The size of the mask in the original example and the image itself are not making the bokeh effect very visible. Let's play with some other images and see what we can get (this is the creative part of the exercise). As mentioned at the beginning of this lesson, the bokeh effects is more apparent around small background highlights, such as specular reflections and light sources. Unfortunately the range of brightness values you can store in a PPM file is not enough to simulate such highlights. But we can cheat. Once converted to float, any pixel whose numerical value is greater than some threshold (0.5 in our example) is multiplied by some arbitrary value (3 in this example) to make it brighter. This helps creating a few highlights in the input image. The following images shows some of the visually interesting results you can get by varying the shape of the mask (images are provided with the source code so that you can run these examples yourself and eventually try your own shapes).

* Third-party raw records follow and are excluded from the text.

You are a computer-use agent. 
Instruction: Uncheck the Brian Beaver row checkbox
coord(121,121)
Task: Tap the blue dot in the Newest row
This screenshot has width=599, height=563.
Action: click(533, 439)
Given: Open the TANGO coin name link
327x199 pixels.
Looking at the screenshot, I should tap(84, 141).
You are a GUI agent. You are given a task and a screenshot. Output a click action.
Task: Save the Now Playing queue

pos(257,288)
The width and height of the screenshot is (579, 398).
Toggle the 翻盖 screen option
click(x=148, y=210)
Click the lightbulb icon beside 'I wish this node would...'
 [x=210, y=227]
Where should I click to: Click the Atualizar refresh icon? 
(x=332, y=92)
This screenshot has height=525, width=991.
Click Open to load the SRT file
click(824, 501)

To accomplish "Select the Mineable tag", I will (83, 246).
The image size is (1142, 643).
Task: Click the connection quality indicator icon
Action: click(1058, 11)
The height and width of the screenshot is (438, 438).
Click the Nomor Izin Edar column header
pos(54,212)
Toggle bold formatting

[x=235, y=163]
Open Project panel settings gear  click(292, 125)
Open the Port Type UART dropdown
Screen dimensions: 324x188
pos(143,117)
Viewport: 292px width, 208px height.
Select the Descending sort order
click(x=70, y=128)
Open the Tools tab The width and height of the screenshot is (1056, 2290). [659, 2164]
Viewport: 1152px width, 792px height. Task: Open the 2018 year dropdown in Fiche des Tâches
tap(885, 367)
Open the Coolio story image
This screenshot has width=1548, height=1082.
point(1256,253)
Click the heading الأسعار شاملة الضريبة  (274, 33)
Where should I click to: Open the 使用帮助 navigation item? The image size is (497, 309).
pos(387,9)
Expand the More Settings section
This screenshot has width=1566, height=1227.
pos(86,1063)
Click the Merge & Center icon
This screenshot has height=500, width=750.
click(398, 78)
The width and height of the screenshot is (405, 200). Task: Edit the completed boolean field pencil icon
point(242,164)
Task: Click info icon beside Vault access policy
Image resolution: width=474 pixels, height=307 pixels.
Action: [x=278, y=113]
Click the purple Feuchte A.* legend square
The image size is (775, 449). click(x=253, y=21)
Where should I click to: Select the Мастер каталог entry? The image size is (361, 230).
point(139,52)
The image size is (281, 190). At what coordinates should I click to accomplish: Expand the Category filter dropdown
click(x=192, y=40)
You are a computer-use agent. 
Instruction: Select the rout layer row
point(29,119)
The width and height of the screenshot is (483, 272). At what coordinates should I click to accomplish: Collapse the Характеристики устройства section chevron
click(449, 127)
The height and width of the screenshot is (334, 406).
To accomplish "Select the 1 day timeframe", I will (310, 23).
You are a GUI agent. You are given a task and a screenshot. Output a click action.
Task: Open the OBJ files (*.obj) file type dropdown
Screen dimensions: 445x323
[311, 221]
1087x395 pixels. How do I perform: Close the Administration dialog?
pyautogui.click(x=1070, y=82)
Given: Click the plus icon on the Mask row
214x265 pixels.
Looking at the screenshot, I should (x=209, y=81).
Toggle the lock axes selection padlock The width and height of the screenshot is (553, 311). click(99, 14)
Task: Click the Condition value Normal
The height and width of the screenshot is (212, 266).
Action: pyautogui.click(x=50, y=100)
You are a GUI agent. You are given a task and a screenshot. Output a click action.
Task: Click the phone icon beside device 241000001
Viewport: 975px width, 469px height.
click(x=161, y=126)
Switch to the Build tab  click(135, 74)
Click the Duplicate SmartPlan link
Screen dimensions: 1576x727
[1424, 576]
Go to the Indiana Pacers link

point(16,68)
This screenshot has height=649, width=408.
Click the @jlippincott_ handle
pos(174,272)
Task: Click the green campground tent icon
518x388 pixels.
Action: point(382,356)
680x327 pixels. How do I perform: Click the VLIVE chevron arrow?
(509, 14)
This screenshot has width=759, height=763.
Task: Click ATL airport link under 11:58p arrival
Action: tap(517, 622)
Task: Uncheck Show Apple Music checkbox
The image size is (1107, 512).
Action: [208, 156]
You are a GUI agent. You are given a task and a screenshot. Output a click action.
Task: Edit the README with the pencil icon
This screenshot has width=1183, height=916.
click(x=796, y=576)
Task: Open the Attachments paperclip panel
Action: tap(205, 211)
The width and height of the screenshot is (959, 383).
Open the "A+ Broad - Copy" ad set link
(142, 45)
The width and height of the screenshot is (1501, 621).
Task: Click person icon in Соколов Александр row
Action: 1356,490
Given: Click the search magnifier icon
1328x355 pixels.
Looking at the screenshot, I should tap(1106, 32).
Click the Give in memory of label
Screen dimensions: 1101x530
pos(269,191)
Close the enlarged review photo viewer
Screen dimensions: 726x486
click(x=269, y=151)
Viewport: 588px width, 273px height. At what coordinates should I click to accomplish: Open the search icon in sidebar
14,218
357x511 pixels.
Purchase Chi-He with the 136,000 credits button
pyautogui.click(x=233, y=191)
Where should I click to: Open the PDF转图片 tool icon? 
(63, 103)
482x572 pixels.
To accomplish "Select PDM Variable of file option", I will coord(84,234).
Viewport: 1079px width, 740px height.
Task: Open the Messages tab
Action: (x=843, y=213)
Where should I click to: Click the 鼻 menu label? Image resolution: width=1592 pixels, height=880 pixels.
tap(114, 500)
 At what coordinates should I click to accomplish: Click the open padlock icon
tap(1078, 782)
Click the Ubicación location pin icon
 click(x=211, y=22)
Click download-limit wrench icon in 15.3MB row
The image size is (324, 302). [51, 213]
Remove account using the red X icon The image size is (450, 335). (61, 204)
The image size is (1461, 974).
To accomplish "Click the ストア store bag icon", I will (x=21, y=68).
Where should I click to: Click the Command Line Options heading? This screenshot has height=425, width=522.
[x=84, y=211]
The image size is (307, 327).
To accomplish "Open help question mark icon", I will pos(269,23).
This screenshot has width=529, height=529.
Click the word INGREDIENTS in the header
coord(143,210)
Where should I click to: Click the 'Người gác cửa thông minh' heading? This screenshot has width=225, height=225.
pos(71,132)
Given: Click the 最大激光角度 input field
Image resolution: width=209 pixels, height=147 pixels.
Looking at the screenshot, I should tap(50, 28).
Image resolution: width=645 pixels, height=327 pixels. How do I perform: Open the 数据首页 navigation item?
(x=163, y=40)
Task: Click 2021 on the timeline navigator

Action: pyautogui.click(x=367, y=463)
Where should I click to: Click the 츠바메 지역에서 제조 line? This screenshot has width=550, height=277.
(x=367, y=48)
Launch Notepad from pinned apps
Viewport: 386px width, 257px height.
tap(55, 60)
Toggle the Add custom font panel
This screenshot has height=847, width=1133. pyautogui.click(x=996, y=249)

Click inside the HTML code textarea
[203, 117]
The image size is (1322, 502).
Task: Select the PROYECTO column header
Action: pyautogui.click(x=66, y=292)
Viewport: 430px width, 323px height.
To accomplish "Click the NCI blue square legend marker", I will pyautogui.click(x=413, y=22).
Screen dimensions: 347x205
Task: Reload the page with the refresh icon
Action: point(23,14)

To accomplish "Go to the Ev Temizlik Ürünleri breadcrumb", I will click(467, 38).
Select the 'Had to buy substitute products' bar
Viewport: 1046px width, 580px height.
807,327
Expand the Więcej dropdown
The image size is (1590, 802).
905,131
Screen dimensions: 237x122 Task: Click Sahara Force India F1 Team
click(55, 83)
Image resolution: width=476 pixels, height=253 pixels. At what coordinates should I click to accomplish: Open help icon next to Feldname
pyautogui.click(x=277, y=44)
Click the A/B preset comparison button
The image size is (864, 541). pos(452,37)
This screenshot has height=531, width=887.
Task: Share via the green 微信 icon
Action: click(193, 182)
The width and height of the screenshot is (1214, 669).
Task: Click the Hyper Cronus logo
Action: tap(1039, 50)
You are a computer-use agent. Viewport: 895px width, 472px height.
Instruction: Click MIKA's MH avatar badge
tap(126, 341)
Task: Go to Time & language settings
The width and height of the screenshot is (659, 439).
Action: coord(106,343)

Don't make fun of some of the shapes we chose. Some camera manufacturers design lenses to create bokeh with these specific shapes. You can also create these shapes yourself (as pointed out in the article on bokeh in Wikipedia: "recently, photographers have exploited the shape of the bokeh by creating a simple mask out of card with shapes such as hearts or stars, that the photographer wishes the bokeh to be, and placing it over the lens"). The hollow disk or doughnut shaped bokeh (top right) can be created by catadioptric lenses. Compare the images produced by our program (the christmas tree) with some other photographs (image at the top is an example of bokeh produced by a catadioptric lens).

This lesson was hopefully helpful for quite a few reasons. It helped to get acquainted with our implementation of the image class. It also shows that even with simple image manipulations real optical effects can be simulated. It is also a good example of an appropriate use of operator overloading in C++. It helps to work with images using basic mathematical expressions. Finally, we have also learned about the bokeh effect itself, and the concept of image convolution which we will introduce in one of the next lessons.